* Recorded data *
##############################

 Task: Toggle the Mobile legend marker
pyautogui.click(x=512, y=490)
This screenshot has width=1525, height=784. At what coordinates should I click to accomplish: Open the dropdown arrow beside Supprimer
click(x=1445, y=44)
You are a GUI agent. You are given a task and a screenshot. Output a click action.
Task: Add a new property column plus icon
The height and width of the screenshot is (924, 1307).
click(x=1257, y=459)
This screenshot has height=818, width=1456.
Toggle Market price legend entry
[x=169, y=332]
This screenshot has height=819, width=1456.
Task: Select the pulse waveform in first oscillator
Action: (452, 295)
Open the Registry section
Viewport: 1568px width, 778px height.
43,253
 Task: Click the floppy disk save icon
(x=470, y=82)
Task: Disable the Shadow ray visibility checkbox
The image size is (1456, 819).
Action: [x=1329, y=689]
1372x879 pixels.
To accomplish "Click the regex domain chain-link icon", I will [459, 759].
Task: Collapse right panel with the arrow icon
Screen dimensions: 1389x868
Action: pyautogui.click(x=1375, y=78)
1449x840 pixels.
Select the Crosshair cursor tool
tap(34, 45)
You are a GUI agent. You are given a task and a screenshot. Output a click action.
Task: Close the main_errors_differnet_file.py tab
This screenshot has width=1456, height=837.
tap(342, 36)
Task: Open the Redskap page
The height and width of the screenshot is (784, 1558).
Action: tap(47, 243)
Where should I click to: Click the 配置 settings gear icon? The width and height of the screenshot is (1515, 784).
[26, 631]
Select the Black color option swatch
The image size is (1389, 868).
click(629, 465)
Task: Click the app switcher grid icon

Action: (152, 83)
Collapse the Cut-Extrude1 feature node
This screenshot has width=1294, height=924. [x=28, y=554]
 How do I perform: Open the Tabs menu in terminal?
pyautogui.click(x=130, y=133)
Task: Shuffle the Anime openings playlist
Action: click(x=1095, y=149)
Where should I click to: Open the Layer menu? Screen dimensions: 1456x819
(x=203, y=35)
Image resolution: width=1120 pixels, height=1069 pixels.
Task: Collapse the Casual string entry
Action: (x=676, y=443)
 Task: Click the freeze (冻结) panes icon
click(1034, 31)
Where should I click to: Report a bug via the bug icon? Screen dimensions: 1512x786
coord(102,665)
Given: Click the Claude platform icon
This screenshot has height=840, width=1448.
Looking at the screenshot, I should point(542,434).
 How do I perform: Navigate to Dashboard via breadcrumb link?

##############################

In the entries above, find the line holding "Task: Add a new property column plus icon" and the line holding "This screenshot has height=818, width=1456."; print both of them and every line between, exactly, and nothing else.

* ANSWER FOR THIS EXERCISE *
Task: Add a new property column plus icon
The height and width of the screenshot is (924, 1307).
click(x=1257, y=459)
This screenshot has height=818, width=1456.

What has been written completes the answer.